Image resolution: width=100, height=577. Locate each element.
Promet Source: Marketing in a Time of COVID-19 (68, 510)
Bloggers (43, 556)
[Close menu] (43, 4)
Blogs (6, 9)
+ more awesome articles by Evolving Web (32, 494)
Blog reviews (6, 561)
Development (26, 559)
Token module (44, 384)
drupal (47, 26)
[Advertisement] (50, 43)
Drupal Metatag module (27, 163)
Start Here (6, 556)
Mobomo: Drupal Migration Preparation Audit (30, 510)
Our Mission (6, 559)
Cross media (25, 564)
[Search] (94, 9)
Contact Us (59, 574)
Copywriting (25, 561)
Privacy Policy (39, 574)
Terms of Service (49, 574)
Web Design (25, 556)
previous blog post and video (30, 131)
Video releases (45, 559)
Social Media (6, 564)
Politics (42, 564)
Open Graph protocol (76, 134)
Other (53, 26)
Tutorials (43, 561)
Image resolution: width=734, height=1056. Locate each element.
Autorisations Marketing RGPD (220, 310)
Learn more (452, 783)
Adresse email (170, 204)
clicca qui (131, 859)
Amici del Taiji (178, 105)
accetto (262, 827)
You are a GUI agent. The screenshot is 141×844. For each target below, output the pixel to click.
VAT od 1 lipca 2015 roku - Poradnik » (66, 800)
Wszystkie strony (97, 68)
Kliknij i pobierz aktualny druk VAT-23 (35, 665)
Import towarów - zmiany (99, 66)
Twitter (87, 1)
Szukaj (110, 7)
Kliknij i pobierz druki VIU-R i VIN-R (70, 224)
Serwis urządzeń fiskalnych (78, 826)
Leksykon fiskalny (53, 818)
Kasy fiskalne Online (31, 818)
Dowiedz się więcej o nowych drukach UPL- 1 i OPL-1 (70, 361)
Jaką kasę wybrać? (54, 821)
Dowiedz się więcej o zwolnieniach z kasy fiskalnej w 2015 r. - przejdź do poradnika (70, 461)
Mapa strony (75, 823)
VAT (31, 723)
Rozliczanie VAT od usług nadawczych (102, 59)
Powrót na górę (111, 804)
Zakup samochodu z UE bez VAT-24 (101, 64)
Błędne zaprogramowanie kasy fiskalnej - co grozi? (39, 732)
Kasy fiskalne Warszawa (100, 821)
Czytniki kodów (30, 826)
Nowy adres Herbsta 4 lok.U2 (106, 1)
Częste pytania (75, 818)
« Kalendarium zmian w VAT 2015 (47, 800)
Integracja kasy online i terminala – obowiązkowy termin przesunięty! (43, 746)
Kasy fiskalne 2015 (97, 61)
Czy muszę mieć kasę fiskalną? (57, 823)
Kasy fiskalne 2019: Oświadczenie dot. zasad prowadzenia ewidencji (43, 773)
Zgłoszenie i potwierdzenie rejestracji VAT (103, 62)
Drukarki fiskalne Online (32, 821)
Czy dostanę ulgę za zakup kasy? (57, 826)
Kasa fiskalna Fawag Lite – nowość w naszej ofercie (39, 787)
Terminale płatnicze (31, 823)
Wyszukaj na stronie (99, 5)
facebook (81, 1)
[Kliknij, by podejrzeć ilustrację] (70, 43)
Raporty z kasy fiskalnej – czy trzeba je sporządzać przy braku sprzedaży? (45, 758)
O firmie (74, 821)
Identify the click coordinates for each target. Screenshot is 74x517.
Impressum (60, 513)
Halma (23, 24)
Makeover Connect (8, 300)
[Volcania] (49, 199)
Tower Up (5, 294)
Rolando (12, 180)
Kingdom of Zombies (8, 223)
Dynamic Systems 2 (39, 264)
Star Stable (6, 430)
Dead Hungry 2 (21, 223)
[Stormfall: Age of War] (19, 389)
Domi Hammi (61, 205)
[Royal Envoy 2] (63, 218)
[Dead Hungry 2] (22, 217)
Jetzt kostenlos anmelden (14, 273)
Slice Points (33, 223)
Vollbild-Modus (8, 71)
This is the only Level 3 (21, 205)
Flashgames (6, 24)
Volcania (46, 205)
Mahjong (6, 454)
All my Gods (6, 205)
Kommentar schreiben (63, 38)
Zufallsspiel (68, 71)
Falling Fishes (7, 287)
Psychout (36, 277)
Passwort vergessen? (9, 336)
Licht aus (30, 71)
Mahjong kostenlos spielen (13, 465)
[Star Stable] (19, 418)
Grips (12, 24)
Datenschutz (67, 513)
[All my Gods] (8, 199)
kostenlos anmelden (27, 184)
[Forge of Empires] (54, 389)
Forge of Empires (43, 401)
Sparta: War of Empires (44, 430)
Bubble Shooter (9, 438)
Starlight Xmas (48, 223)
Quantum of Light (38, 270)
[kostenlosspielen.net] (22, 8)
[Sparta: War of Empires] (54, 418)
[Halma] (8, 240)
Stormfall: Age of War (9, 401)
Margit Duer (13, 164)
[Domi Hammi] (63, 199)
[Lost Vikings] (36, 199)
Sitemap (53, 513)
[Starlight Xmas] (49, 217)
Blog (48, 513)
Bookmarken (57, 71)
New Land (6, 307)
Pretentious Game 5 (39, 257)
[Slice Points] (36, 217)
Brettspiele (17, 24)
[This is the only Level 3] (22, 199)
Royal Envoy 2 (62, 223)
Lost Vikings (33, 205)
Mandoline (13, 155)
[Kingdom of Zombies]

What you are asked to do: Rewrite the entries from the line with "Rozliczanie VAT od usług nadawczych (102, 59)" to the line with "Kasy fiskalne 2015 (97, 61)", swapping "Warszawa" for "Kraków" and keeping everything else the same.

Output for this task:
Rozliczanie VAT od usług nadawczych (102, 59)
Powrót na górę (111, 804)
Zakup samochodu z UE bez VAT-24 (101, 64)
Błędne zaprogramowanie kasy fiskalnej - co grozi? (39, 732)
Kasy fiskalne Kraków (100, 821)
Czytniki kodów (30, 826)
Nowy adres Herbsta 4 lok.U2 (106, 1)
Częste pytania (75, 818)
« Kalendarium zmian w VAT 2015 (47, 800)
Integracja kasy online i terminala – obowiązkowy termin przesunięty! (43, 746)
Kasy fiskalne 2015 (97, 61)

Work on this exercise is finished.